Heart Reflection

Answer the following questions. Write or draw your responses and keep them for reflection.

  • Where do I have the sense that my thoughts are coming from right now?
  • Where do I have the sense that my feelings are coming from right now?
  • Do I believe that I am loved?
  • If I am loved, how do I know that? How and where do I feel that in my body?
  • If I do not feel love or loved, how do I know that? How and where do I feel that in my body/
  • Do I believe that I can feel forgiveness?
  • Does forgiveness feel different than love? How and where do I know that in my body?
  • Can I feel the pulse of my heart beat? How fast is it? How slow?
  • When was the first time that I became aware of my heart beat? How old was I? Where did I believe that my heart beat came from?
  • When was the first time that I knew that love exists?
  • If I place my hand over my heart and breathe through my belly, what happens? Where does my thinking seem to come from?

Now, take a moment to reflect on your thoughts.

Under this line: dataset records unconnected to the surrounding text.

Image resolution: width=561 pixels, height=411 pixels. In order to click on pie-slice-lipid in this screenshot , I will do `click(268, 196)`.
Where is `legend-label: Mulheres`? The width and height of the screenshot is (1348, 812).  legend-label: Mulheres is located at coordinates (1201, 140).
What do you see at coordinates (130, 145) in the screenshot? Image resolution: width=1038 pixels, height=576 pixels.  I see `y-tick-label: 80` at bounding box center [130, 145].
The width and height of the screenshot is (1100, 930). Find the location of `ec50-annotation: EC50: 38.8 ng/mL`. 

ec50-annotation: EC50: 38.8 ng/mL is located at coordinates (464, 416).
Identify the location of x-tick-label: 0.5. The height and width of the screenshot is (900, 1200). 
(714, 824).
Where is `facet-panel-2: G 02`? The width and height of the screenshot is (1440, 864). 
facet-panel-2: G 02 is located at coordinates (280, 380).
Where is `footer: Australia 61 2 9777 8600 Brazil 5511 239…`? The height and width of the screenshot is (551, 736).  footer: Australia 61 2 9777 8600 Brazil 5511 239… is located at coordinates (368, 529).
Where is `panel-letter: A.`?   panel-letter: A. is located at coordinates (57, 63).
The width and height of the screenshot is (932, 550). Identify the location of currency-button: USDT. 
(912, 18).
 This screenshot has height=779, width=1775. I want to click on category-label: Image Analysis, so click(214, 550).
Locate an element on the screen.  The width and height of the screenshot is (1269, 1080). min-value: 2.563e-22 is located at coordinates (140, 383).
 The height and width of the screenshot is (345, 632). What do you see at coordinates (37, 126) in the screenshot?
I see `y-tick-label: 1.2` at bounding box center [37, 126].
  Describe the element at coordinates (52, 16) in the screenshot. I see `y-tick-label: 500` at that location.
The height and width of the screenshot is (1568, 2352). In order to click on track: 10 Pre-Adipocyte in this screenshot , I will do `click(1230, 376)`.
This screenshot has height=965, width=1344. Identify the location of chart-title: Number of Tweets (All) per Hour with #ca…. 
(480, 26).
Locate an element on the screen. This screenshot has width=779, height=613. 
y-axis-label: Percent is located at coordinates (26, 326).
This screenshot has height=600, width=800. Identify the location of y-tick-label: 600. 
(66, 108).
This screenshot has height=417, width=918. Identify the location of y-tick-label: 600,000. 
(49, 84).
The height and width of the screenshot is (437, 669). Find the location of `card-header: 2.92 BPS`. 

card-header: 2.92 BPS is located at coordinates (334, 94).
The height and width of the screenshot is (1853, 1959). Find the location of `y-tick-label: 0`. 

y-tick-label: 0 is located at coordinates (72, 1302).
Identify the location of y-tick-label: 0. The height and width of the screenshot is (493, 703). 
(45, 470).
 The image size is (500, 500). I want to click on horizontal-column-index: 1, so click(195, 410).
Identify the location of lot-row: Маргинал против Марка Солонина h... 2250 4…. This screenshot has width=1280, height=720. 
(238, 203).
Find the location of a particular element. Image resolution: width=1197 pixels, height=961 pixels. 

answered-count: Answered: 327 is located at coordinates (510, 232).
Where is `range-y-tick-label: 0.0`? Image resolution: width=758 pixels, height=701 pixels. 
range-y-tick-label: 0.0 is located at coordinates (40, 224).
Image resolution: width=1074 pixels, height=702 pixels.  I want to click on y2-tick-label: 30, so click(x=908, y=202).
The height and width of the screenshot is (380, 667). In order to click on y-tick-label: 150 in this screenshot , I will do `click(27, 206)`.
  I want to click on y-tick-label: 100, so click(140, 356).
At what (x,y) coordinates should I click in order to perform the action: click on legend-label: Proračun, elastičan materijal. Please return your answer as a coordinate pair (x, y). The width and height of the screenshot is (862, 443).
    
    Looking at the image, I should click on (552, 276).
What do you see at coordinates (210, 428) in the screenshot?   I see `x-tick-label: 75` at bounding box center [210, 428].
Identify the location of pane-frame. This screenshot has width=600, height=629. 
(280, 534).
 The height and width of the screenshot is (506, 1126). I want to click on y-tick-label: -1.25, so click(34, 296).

We record our life experiences and the interpreted meanings in our body in ways that reach back to before we could even speak, really before we even came out of the womb. If we did not have the benefit of being securely attached in our relationships with caregivers in early infancy, then life itself may have often felt unfair and overwhelming. We have adjusted in ways that have huge implications for how we hold ourselves as bodily vessels in our everyday lives.

Forgiveness Is Not Condoning

Dr. Frederic Luskin, founder of the Stanford Forgiveness Project, points out, “Nobody’s ever taught us how to forgive. People have taught us how to get angry, how to become depressed, even how not to react with rage when life doesn’t turn out as we want it to, but nobody has taught us how to forgive.”

In fact, many people refuse to forgive others, because they have the mistaken impression that forgiveness implies a kind of tactic approval of the wrong that has been done to them. They assume that forgiveness entails welcoming the forgiven person back into their lives with open arms. And, especially when the wrong has been great, few people are naive enough to do such a thing.

Our strong survival instincts tell us it is foolish and dangerous to embrace a person, when we have evidence that they cannot be trusted. These are the instincts that have kept the human race alive on the planet for centuries and deserve our respect. As I assert in the introduction to my book, forgiveness does not equate with condoning. It does not mean that you must give up appropriate interpersonal boundaries or fail to hold another person responsible for their hurtful acts.

Forgiveness does equate with compassion for yourself and for others, regardless of the events that have occurred. Forgiveness requires a surrendering of our grievances to the perspective of the core Self, the part of all of us that transcends time and place and attachments. It involves a shift in meaning and perspective. It is in our power to forgive, regardless of the wrong that has been done.